Print out the entries exactly, and include each one.

===== Extracted data

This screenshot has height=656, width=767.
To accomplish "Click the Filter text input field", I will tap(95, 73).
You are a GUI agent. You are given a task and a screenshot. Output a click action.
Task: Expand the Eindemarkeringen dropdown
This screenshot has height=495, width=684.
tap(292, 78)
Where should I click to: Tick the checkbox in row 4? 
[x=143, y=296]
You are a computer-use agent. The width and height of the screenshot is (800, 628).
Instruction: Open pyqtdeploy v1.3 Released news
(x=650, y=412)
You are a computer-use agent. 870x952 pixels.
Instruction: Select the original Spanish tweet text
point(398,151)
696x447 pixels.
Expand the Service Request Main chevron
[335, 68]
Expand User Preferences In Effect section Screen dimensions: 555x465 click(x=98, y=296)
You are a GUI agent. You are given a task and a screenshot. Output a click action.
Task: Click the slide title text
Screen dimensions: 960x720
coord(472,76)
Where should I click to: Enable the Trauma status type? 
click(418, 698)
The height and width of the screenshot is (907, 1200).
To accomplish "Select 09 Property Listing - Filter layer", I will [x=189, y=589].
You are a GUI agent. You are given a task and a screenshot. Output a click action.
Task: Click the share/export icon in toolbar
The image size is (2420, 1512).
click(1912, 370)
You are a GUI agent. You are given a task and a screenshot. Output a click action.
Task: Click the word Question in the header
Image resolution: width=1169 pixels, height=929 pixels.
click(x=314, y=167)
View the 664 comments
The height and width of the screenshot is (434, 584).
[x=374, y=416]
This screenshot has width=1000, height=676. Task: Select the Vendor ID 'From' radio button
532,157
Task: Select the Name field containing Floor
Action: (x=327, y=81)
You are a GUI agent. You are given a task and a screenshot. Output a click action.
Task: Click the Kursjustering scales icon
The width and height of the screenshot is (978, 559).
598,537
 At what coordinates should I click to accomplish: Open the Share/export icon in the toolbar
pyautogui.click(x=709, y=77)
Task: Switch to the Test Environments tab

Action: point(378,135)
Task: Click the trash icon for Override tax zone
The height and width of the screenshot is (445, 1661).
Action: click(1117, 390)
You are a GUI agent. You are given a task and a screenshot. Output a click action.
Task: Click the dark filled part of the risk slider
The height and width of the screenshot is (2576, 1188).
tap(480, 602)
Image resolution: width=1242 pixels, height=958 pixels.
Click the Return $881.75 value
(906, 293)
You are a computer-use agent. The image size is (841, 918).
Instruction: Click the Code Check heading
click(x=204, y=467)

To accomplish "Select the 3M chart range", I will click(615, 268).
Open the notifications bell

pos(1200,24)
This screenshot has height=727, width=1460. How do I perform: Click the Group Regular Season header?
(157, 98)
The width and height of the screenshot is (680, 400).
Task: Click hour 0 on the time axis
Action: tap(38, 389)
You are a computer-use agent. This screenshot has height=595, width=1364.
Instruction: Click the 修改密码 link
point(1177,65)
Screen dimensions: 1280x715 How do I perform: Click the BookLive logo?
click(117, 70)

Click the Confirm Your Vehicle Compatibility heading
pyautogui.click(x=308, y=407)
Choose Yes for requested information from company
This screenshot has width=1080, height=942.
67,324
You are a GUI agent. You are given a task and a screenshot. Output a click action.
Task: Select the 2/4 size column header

==========

**Finished task**
This screenshot has height=656, width=767.
To accomplish "Click the Filter text input field", I will tap(95, 73).
You are a GUI agent. You are given a task and a screenshot. Output a click action.
Task: Expand the Eindemarkeringen dropdown
This screenshot has height=495, width=684.
tap(292, 78)
Where should I click to: Tick the checkbox in row 4? 
[x=143, y=296]
You are a computer-use agent. The width and height of the screenshot is (800, 628).
Instruction: Open pyqtdeploy v1.3 Released news
(x=650, y=412)
You are a computer-use agent. 870x952 pixels.
Instruction: Select the original Spanish tweet text
point(398,151)
696x447 pixels.
Expand the Service Request Main chevron
[335, 68]
Expand User Preferences In Effect section Screen dimensions: 555x465 click(x=98, y=296)
You are a GUI agent. You are given a task and a screenshot. Output a click action.
Task: Click the slide title text
Screen dimensions: 960x720
coord(472,76)
Where should I click to: Enable the Trauma status type? 
click(418, 698)
The height and width of the screenshot is (907, 1200).
To accomplish "Select 09 Property Listing - Filter layer", I will [x=189, y=589].
You are a GUI agent. You are given a task and a screenshot. Output a click action.
Task: Click the share/export icon in toolbar
The image size is (2420, 1512).
click(1912, 370)
You are a GUI agent. You are given a task and a screenshot. Output a click action.
Task: Click the word Question in the header
Image resolution: width=1169 pixels, height=929 pixels.
click(x=314, y=167)
View the 664 comments
The height and width of the screenshot is (434, 584).
[x=374, y=416]
This screenshot has width=1000, height=676. Task: Select the Vendor ID 'From' radio button
532,157
Task: Select the Name field containing Floor
Action: (x=327, y=81)
You are a GUI agent. You are given a task and a screenshot. Output a click action.
Task: Click the Kursjustering scales icon
The width and height of the screenshot is (978, 559).
598,537
 At what coordinates should I click to accomplish: Open the Share/export icon in the toolbar
pyautogui.click(x=709, y=77)
Task: Switch to the Test Environments tab

Action: point(378,135)
Task: Click the trash icon for Override tax zone
The height and width of the screenshot is (445, 1661).
Action: click(1117, 390)
You are a GUI agent. You are given a task and a screenshot. Output a click action.
Task: Click the dark filled part of the risk slider
The height and width of the screenshot is (2576, 1188).
tap(480, 602)
Image resolution: width=1242 pixels, height=958 pixels.
Click the Return $881.75 value
(906, 293)
You are a computer-use agent. The image size is (841, 918).
Instruction: Click the Code Check heading
click(x=204, y=467)

To accomplish "Select the 3M chart range", I will click(615, 268).
Open the notifications bell

pos(1200,24)
This screenshot has height=727, width=1460. How do I perform: Click the Group Regular Season header?
(157, 98)
The width and height of the screenshot is (680, 400).
Task: Click hour 0 on the time axis
Action: tap(38, 389)
You are a computer-use agent. This screenshot has height=595, width=1364.
Instruction: Click the 修改密码 link
point(1177,65)
Screen dimensions: 1280x715 How do I perform: Click the BookLive logo?
click(117, 70)

Click the Confirm Your Vehicle Compatibility heading
pyautogui.click(x=308, y=407)
Choose Yes for requested information from company
This screenshot has width=1080, height=942.
67,324
You are a GUI agent. You are given a task and a screenshot. Output a click action.
Task: Select the 2/4 size column header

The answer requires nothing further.